Is Cherry Log cheaper than Blue Ridge? At the median, yes, but with a catch. Over the last six months, the median Cherry Log sale was about $555,000 versus roughly $620,000 in Blue Ridge. But on a price-per-square-foot basis the two are essentially even, around $320 a foot. The lower Cherry Log price reflects smaller, cabin-style homes, not a per-foot discount. What you tend to get for the money instead is more land.
How far is Cherry Log from downtown Blue Ridge? It's a short drive south on Highway 515, generally around fifteen minutes depending on which part of Cherry Log you're coming from. Close enough for dinner in town, far enough to feel like you've left it behind.
What are the best-known communities in Cherry Log? Cherry Log Mountain is the heart of it, home to Cherry Lake, Granny Lake, and Sisson Lake. Goose Island is a standout gated pocket entered over the bridge at Cherry Log Creek, set under big hemlocks beside Goose Island Lake. Be cautious with online lists, though. Some sources name communities here that are actually in Ellijay or Blue Ridge, or that don't exist at all.
Do I need four-wheel drive in Cherry Log? Not always, but it's smart for the higher, steeper pockets. Many main routes are paved or well-kept gravel, but steep private driveways can get tricky after heavy rain or a rare snow. Test the drive to any home you're serious about, in a vehicle like the one you'll actually own.
What about wells, septic, and internet? Most Cherry Log homes run on private wells and septic systems, so budget for a proper inspection of both before closing.

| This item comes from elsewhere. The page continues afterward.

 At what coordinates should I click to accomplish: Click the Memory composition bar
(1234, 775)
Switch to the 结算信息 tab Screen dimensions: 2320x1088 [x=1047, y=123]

Internet has improved, with fiber in many established areas, but the most remote properties still rely on satellite options like Starlink. Always check what's available at the specific address.
How are property taxes in Cherry Log? Gilmer County taxes generally run well below the national average, with effective rates commonly cited in the 0.5% to 0.7% range. Georgia assesses property at 40% of fair market value, and Gilmer real estate taxes are due November 15. Because the millage is set yearly, confirm the current rate and any exemptions with the Gilmer County Tax Commissioner.